*PROBLEM STATEMENT*: Copy out verbatim the lines from the one containing "The image size" through the one containing "point(878,193)", both included, and leave the pictures out of your copy.

*EXCERPTED DATA*:
— BEGIN —

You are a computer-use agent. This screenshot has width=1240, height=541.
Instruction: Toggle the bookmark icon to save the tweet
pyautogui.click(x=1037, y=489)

— END —
— BEGIN —

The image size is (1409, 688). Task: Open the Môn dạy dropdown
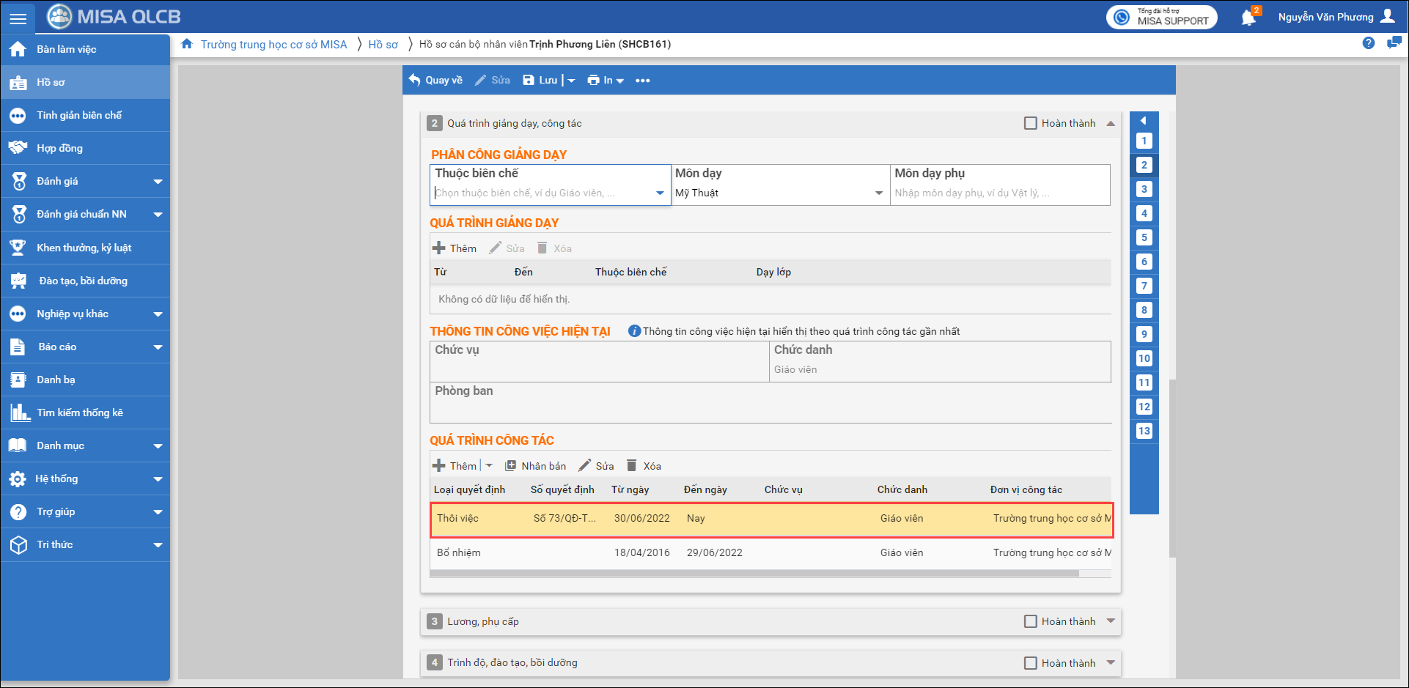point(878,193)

— END —

*THE REPLY*:
The image size is (1409, 688). Task: Open the Môn dạy dropdown
point(878,193)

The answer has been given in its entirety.